“Revenge is a
kind of wild justice” Balas demdam adalah peradilan liar, kata Bacon. Wanita
Aceh melakukannya tidak hanya untuk penjajah, tapi juga terhadap kaumnya.
Pada zaman
perjuangan melawan penjajahan Belanda di Aceh. banyak wanita Aceh tidak
mengakui suaminya, hanya karena ayah dari anaknya itu telah tunduk kepada
Belanda. Memilih menjadi janda dari pada disebut istri cuak.
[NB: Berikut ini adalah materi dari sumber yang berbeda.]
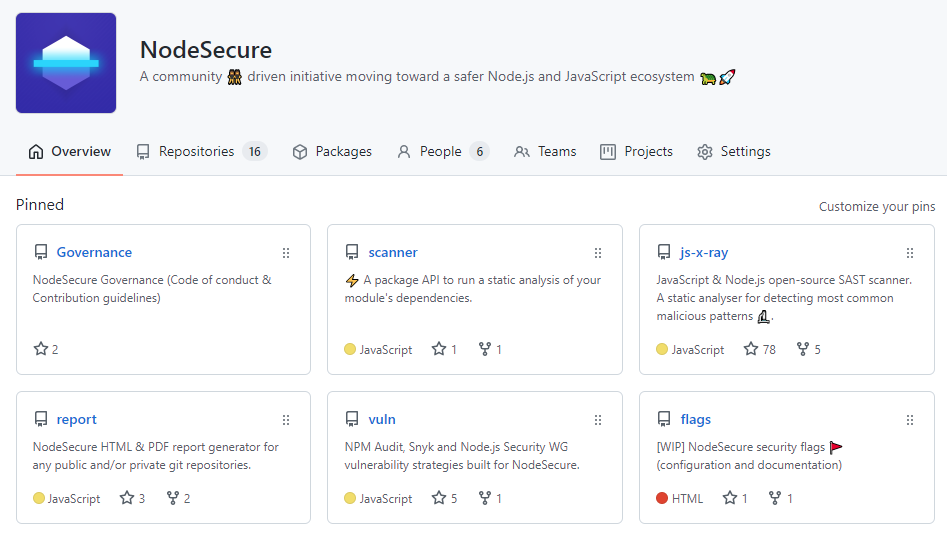
Task: Open the Governance repository link
Action: click(x=94, y=253)
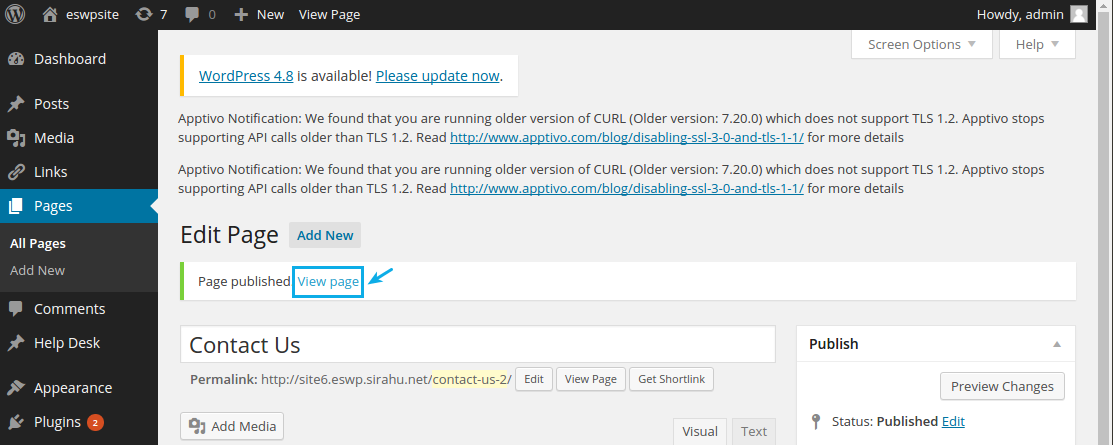
Task: Open the Media menu icon
Action: coord(16,138)
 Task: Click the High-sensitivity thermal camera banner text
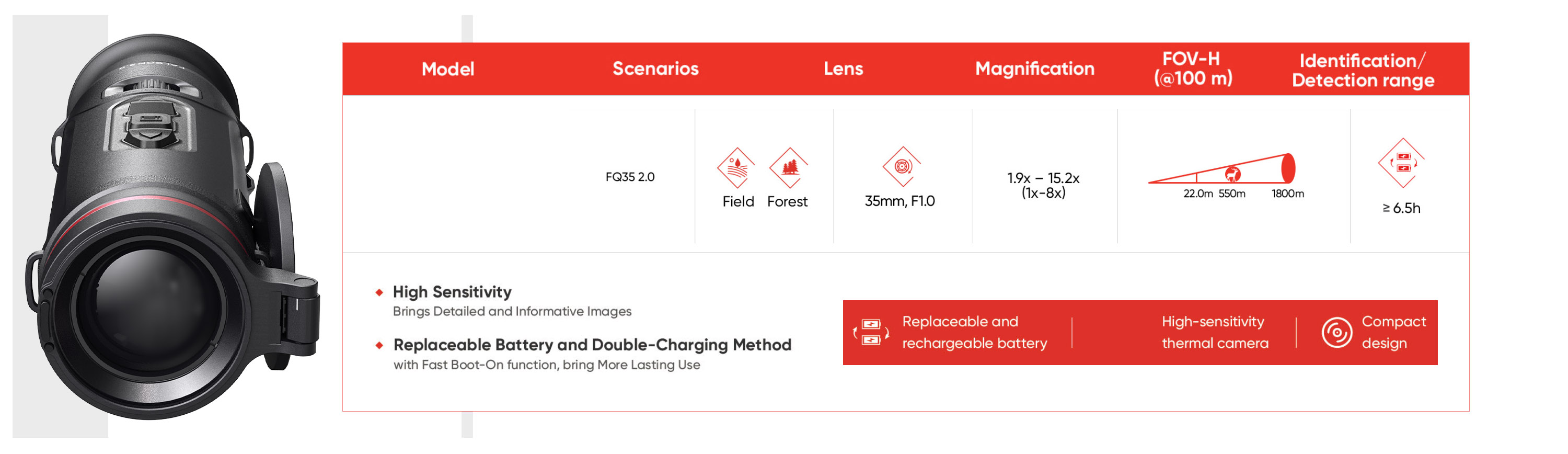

Namun tak sedikit
pula wanita Aceh yang tersiksa, hanya karena suaminya informan Belanda.
Salah satu kejadian
seperti itu, terjadi di Lhong, Aceh Besar pada tahun 1933. menurut Zentgraaff,
seorang penulis Belanda dalam bukunya “Atjeh” pada saat itu di sebuah
desa terdapat 13 pria pejuang Aceh yang melakukan perlawanan terhadap Belanda.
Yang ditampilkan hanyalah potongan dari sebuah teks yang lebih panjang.